There are also challenges relating to their eventual placement, given the existence of other types of NCO in other units. Which units will the initial batches of profession NCO’s from Ryazan be sent to? Which units will be assigned priority? How will these then relate to other units with NCO’s that could be construed to be of lesser value?

Foreign Experience

NCO training within the CIS has also faced similar problems. Such training within Belarus, for example, provides a useful example. Yet, their shorter courses appear to produce the type of NCO required within the Belarusian army, they still lack the fundamental ingredient of successful junior command at tactical level: demonstrating initiative. When the first American and British military assistance was provided to Kazakhstan, the Kazakh’s often felt quite offended “why are they sending sergeants?”: it took several years for them to grasp that western sergeants carry out the type of training that within their armed forces was being conducted by officers.

In my view, the type of NCO currently being developed within Ryazan will prove to be unique and probably of the highest quality within the CIS. This is precisely because he will serve the dual capacity of junior commander and will also help to shape discipline within the line units. Modern warfare is not decided by generals: it is largely dependent on the quality of leadership displayed by NCO’s at tactical level.

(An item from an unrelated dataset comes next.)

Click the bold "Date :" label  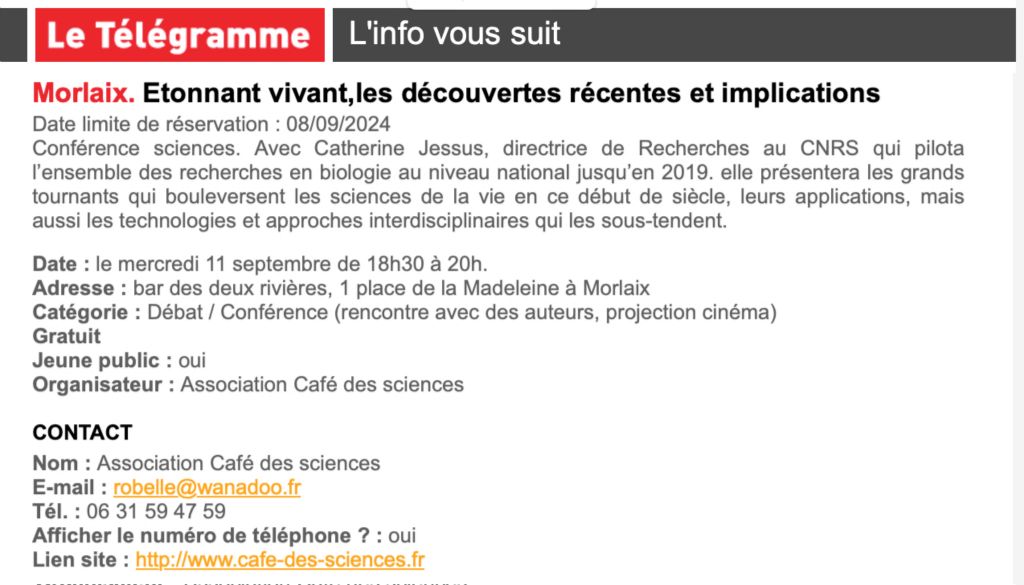pos(61,264)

While it is understood in the West, that the military reform in progress in Russia is an essentially Russian issue, in other words, there may be sensitivity about any western involvement, it is equally clear that there are western countries willing to assist in such areas. That willingness, which should not be underestimated, since it also reflects concern that this reform, unlike previous efforts, must work. Strategically, it is not in the interests of the West or Russia’s neighbors for this defense reform to fail.

Kontraktniki NCO’s

The risk in the development of a new professional NCO model, is that they will be perceived in their units as only a revamped Kontraktniki. This challenge will demand careful management at the planning level, foreseeing possible problems before they arise, learning from the weaknesses exposed by what General Makarov described as the “mistakes” involved in the Kontraktniki experiment, and demonstrating that these lessons have been learned and are being applied to the future sergeant model.

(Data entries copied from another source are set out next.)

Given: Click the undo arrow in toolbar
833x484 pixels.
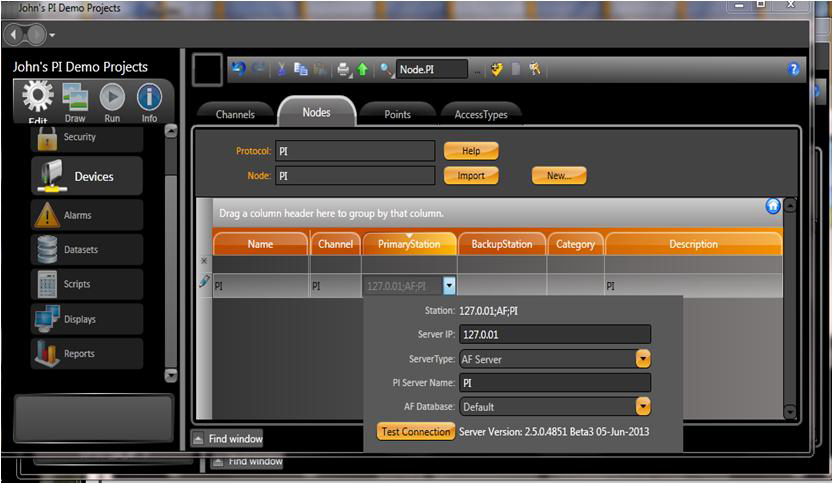Looking at the screenshot, I should coord(238,69).
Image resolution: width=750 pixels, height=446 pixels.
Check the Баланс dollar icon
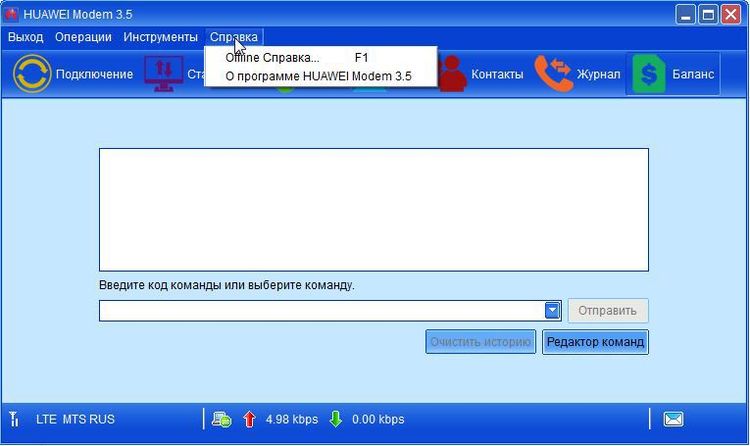click(649, 74)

The Ryazan NCO school, if it succeeds, may prove to be a flagship for replicating and forming additional NCO centers in order to produce professional sergeants in sufficient numbers in future. Accessing foreign experience, adapting and strengthening existing planning, devising innovative methods of forestalling potential weaknesses or failings, will all prove essential elements of ensuring that the latest model in the Russian armed forces to be linked with the word Kontraktniki will not ultimately fail.

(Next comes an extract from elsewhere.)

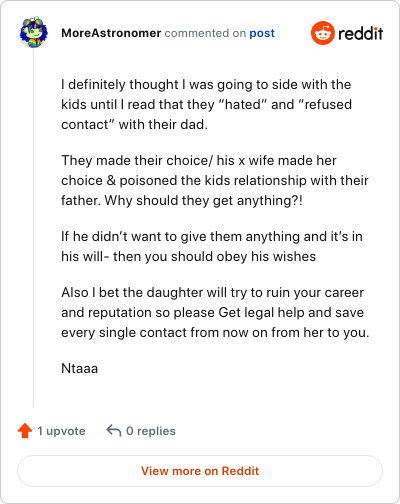This screenshot has width=400, height=504.
Task: Click the reply arrow icon
Action: pos(113,430)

The key, however, for a Russian NCO is for officers to learn how to delegate authority.  This is a fundamental challenge: it is so important that other features pale in comparison.  Officers have little to do with the quality of life in any squad or company: this is handled by NCO’s.  Discipline, morale, qualifications are all crucial aspects of the NCO’s job.

As my American colleague, Dale Herspring at the University of Kansas noted when he visited Fort Hood, where his son-in-law was the commander of a tank company. As a retired naval captain, he asked the sergeant-major, “What is your evaluation of John's qualities as an officer?”  He replied, “Sir, he is great. He keeps the crap from above, off of me, and lets me run the company.”

That is the correct relationship between a senior NCO and an officer.